(Stored data)
___

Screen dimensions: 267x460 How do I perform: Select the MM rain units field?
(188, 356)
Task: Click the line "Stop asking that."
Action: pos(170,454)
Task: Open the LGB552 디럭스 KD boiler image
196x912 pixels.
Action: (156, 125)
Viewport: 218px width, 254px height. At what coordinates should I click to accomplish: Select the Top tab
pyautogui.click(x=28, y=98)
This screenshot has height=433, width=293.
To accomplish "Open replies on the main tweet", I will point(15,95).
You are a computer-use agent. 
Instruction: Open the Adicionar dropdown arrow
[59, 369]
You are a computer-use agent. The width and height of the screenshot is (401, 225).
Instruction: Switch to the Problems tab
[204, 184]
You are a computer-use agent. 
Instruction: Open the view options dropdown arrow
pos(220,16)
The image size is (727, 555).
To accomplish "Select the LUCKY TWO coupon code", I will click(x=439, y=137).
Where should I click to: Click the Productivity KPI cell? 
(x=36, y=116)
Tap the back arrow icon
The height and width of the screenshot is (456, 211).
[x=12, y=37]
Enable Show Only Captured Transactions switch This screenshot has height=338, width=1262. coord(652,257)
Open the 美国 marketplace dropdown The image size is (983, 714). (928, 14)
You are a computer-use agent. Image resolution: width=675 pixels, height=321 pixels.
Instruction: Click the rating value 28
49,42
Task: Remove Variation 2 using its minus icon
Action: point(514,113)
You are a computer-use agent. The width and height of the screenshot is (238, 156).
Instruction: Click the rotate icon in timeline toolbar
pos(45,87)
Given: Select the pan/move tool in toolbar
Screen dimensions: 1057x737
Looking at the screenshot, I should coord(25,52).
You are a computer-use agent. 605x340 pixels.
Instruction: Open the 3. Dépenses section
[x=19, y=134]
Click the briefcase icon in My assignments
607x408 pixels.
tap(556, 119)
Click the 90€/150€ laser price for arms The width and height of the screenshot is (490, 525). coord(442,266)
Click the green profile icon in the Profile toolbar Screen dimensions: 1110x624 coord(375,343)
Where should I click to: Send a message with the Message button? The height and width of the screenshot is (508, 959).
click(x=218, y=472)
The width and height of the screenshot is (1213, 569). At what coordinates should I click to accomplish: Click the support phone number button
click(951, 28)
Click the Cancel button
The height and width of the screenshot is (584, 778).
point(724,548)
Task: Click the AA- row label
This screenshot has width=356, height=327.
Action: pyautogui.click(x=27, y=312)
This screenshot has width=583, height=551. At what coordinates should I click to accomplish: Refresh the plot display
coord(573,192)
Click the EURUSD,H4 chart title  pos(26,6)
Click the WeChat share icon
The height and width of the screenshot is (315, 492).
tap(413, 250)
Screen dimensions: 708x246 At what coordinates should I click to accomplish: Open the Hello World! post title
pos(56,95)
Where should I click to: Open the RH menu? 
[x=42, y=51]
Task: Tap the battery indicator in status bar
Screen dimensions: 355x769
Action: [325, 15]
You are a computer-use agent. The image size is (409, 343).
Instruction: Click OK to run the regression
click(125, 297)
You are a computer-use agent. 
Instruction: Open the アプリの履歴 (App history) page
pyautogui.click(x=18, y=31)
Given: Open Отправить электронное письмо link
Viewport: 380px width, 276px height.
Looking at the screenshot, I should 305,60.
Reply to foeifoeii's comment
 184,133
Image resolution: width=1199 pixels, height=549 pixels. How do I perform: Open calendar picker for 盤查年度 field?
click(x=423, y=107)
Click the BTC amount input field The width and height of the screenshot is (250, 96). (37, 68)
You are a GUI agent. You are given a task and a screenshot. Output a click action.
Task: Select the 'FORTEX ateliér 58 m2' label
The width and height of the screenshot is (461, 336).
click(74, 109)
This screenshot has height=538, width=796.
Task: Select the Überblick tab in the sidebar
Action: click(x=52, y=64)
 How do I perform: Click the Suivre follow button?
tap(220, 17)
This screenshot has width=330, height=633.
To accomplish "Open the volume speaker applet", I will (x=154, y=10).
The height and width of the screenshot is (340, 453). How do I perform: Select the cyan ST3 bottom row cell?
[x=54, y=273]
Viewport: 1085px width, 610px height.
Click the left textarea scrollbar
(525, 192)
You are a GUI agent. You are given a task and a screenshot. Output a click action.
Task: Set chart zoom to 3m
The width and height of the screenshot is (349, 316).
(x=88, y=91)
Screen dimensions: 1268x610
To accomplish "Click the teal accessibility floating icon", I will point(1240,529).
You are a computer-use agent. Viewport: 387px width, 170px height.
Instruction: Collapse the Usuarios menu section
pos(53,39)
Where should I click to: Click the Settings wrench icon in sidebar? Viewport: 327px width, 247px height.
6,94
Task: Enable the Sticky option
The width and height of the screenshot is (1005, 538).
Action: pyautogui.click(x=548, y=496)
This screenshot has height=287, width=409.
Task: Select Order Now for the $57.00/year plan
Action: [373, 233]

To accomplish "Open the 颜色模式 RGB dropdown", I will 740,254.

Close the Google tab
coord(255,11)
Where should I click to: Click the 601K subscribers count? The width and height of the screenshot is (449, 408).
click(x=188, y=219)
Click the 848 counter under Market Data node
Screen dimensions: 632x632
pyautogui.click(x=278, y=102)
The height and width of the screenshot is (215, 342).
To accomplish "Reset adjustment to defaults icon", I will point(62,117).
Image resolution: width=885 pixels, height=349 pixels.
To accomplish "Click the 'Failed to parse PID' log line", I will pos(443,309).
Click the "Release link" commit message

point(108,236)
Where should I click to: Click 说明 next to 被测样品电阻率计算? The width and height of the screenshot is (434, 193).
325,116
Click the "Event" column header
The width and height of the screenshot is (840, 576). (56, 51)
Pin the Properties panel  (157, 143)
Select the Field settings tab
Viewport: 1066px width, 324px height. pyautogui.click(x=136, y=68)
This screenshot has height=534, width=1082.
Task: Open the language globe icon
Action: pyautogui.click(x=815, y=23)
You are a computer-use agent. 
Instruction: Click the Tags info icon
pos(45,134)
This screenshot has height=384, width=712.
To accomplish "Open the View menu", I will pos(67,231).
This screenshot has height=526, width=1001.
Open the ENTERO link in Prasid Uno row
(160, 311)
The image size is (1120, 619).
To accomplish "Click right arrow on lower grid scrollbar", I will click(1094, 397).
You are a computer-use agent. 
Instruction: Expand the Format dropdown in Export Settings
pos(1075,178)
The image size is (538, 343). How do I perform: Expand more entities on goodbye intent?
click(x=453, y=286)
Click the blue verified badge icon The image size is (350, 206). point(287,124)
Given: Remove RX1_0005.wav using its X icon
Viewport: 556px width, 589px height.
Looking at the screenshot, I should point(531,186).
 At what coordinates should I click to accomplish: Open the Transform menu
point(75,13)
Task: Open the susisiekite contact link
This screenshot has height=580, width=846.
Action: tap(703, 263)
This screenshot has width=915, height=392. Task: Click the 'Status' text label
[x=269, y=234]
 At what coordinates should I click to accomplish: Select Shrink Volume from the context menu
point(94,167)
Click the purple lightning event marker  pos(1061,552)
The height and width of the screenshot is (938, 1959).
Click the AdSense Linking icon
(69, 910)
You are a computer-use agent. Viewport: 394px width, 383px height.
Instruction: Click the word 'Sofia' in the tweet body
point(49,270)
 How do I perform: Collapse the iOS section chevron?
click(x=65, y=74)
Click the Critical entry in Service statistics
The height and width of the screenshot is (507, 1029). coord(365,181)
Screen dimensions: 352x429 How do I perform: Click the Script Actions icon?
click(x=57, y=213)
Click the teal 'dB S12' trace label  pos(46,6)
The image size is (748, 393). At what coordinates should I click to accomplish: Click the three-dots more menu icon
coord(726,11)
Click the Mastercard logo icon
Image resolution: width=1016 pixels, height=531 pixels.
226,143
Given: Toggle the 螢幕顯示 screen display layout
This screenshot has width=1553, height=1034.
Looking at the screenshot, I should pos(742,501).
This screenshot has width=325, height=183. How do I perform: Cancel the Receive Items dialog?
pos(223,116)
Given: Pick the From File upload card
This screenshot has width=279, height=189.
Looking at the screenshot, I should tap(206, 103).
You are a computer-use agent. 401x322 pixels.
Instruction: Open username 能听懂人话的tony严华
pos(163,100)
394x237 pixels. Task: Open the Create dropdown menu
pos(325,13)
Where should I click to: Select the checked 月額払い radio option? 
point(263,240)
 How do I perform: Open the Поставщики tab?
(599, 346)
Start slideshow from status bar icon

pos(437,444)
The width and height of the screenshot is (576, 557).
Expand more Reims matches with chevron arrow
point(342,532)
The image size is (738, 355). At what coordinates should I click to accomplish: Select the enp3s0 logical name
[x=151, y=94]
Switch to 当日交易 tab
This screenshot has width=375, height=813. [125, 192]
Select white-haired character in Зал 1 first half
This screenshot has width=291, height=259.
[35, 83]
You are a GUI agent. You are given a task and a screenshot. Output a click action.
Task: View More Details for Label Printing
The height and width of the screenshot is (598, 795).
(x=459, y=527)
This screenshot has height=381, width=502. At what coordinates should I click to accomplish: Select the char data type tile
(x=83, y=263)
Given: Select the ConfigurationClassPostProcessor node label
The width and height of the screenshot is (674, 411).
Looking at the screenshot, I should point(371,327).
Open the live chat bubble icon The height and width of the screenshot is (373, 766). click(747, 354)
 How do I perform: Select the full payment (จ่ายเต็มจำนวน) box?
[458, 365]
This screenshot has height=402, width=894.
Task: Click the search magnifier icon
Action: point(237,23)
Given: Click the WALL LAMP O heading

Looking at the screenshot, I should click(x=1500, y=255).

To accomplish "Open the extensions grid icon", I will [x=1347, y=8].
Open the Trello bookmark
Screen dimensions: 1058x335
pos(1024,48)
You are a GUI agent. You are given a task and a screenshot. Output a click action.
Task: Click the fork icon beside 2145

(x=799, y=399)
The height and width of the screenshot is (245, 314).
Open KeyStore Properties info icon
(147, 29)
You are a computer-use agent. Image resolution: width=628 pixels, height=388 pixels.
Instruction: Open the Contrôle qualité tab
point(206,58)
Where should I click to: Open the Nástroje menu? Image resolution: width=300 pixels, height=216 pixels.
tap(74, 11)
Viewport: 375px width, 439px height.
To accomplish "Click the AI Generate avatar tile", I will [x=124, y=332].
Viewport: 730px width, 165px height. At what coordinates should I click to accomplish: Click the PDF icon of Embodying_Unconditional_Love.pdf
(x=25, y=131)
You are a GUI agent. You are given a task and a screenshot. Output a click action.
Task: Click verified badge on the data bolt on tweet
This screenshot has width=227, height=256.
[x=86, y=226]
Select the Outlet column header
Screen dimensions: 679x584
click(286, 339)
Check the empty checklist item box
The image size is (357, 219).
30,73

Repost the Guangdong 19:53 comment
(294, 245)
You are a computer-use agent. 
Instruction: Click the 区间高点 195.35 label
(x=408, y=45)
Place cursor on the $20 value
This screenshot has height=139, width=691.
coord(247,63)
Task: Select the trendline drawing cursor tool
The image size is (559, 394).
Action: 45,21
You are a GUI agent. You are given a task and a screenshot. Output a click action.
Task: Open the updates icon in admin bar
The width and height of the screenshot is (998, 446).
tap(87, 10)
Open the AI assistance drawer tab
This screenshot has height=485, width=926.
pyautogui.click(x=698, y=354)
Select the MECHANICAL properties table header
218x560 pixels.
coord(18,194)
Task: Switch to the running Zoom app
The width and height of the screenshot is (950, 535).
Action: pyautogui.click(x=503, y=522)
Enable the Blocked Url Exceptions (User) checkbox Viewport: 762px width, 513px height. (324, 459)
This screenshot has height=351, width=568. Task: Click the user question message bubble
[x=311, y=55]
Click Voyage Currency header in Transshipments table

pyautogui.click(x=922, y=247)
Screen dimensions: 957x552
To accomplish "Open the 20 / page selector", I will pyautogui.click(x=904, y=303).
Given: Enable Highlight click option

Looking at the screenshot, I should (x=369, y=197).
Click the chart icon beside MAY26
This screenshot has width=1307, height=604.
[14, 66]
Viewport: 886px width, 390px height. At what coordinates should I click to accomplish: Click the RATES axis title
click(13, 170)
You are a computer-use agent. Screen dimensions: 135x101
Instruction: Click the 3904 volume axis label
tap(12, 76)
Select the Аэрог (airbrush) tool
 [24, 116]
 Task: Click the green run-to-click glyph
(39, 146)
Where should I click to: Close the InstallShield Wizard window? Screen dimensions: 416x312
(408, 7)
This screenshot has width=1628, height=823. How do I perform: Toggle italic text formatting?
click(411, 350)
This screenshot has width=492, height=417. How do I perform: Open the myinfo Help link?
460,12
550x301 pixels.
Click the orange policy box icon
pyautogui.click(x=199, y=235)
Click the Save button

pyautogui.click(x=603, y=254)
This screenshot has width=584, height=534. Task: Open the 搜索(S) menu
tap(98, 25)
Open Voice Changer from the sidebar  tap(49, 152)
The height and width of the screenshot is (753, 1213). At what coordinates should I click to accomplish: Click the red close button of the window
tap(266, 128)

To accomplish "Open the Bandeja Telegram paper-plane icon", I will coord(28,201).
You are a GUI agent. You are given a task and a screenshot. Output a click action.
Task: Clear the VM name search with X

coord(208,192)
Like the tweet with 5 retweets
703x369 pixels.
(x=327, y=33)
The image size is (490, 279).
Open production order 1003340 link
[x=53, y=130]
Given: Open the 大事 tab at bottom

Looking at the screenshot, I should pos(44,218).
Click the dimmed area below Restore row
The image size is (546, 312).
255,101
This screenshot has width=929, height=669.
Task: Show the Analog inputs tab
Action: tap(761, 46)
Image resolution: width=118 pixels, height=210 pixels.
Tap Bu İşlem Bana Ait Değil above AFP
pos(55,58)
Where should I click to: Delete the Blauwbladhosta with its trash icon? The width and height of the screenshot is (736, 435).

___

EXERCISE DESCRIPTION: Your task is to retype the entries verbatim, starting with the line that holds "The image size is (1120, 619)." and stopping after the line that holds "Given: Remove RX1_0005.wav using its X icon".

EXERCISE RESULT:
The image size is (1120, 619).
To accomplish "Click right arrow on lower grid scrollbar", I will click(1094, 397).
You are a computer-use agent. 
Instruction: Expand the Format dropdown in Export Settings
pos(1075,178)
The image size is (538, 343). How do I perform: Expand more entities on goodbye intent?
click(x=453, y=286)
Click the blue verified badge icon The image size is (350, 206). point(287,124)
Given: Remove RX1_0005.wav using its X icon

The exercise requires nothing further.